*Provided data*.

"""

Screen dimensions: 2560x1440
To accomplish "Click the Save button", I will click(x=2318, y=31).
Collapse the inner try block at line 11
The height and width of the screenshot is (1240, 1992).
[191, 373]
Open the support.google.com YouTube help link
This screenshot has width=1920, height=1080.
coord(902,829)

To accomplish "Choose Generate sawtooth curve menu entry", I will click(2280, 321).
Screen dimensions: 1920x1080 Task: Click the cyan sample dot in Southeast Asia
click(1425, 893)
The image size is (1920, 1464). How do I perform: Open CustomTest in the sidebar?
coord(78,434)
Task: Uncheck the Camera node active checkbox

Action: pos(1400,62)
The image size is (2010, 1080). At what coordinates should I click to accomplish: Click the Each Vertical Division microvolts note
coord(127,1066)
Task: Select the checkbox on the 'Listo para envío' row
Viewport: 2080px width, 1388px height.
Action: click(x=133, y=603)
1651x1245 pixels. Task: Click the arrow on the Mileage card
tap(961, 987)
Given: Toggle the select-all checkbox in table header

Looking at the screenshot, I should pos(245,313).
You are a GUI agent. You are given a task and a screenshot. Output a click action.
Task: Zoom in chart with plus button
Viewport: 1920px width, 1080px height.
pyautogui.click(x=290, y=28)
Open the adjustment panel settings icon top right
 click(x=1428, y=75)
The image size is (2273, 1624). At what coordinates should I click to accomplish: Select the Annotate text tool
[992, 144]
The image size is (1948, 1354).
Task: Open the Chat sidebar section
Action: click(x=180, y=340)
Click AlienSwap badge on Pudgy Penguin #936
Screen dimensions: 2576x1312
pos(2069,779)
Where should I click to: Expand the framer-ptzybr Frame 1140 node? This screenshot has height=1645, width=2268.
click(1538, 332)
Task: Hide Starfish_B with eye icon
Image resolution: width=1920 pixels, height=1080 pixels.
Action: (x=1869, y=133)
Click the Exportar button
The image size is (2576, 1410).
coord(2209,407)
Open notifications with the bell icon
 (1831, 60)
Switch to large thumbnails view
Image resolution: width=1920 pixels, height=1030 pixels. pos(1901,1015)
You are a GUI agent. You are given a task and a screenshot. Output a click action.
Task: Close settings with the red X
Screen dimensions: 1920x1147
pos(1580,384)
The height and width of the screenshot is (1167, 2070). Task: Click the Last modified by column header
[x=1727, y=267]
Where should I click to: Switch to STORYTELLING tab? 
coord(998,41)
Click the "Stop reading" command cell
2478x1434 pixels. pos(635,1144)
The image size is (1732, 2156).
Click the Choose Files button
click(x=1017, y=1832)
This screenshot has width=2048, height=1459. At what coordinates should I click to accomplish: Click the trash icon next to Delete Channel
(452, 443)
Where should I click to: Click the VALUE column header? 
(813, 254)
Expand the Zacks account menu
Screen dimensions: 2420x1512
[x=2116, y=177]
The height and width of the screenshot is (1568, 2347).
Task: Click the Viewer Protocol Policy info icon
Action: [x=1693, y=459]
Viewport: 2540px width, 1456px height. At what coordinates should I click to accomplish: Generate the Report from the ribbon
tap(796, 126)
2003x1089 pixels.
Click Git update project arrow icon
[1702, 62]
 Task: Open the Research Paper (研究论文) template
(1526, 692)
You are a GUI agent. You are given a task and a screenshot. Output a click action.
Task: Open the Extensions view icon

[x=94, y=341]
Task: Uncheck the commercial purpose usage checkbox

"""

*Exercise directions*. Retype the material above in full, with nothing altered.

*Output for this task*.
Screen dimensions: 2560x1440
To accomplish "Click the Save button", I will click(x=2318, y=31).
Collapse the inner try block at line 11
The height and width of the screenshot is (1240, 1992).
[191, 373]
Open the support.google.com YouTube help link
This screenshot has width=1920, height=1080.
coord(902,829)

To accomplish "Choose Generate sawtooth curve menu entry", I will click(2280, 321).
Screen dimensions: 1920x1080 Task: Click the cyan sample dot in Southeast Asia
click(1425, 893)
The image size is (1920, 1464). How do I perform: Open CustomTest in the sidebar?
coord(78,434)
Task: Uncheck the Camera node active checkbox

Action: pos(1400,62)
The image size is (2010, 1080). At what coordinates should I click to accomplish: Click the Each Vertical Division microvolts note
coord(127,1066)
Task: Select the checkbox on the 'Listo para envío' row
Viewport: 2080px width, 1388px height.
Action: click(x=133, y=603)
1651x1245 pixels. Task: Click the arrow on the Mileage card
tap(961, 987)
Given: Toggle the select-all checkbox in table header

Looking at the screenshot, I should pos(245,313).
You are a GUI agent. You are given a task and a screenshot. Output a click action.
Task: Zoom in chart with plus button
Viewport: 1920px width, 1080px height.
pyautogui.click(x=290, y=28)
Open the adjustment panel settings icon top right
 click(x=1428, y=75)
The image size is (2273, 1624). At what coordinates should I click to accomplish: Select the Annotate text tool
[992, 144]
The image size is (1948, 1354).
Task: Open the Chat sidebar section
Action: click(x=180, y=340)
Click AlienSwap badge on Pudgy Penguin #936
Screen dimensions: 2576x1312
pos(2069,779)
Where should I click to: Expand the framer-ptzybr Frame 1140 node? This screenshot has height=1645, width=2268.
click(1538, 332)
Task: Hide Starfish_B with eye icon
Image resolution: width=1920 pixels, height=1080 pixels.
Action: (x=1869, y=133)
Click the Exportar button
The image size is (2576, 1410).
coord(2209,407)
Open notifications with the bell icon
 (1831, 60)
Switch to large thumbnails view
Image resolution: width=1920 pixels, height=1030 pixels. pos(1901,1015)
You are a GUI agent. You are given a task and a screenshot. Output a click action.
Task: Close settings with the red X
Screen dimensions: 1920x1147
pos(1580,384)
The height and width of the screenshot is (1167, 2070). Task: Click the Last modified by column header
[x=1727, y=267]
Where should I click to: Switch to STORYTELLING tab? 
coord(998,41)
Click the "Stop reading" command cell
2478x1434 pixels. pos(635,1144)
The image size is (1732, 2156).
Click the Choose Files button
click(x=1017, y=1832)
This screenshot has width=2048, height=1459. At what coordinates should I click to accomplish: Click the trash icon next to Delete Channel
(452, 443)
Where should I click to: Click the VALUE column header? 
(813, 254)
Expand the Zacks account menu
Screen dimensions: 2420x1512
[x=2116, y=177]
The height and width of the screenshot is (1568, 2347).
Task: Click the Viewer Protocol Policy info icon
Action: [x=1693, y=459]
Viewport: 2540px width, 1456px height. At what coordinates should I click to accomplish: Generate the Report from the ribbon
tap(796, 126)
2003x1089 pixels.
Click Git update project arrow icon
[1702, 62]
 Task: Open the Research Paper (研究论文) template
(1526, 692)
You are a GUI agent. You are given a task and a screenshot. Output a click action.
Task: Open the Extensions view icon

[x=94, y=341]
Task: Uncheck the commercial purpose usage checkbox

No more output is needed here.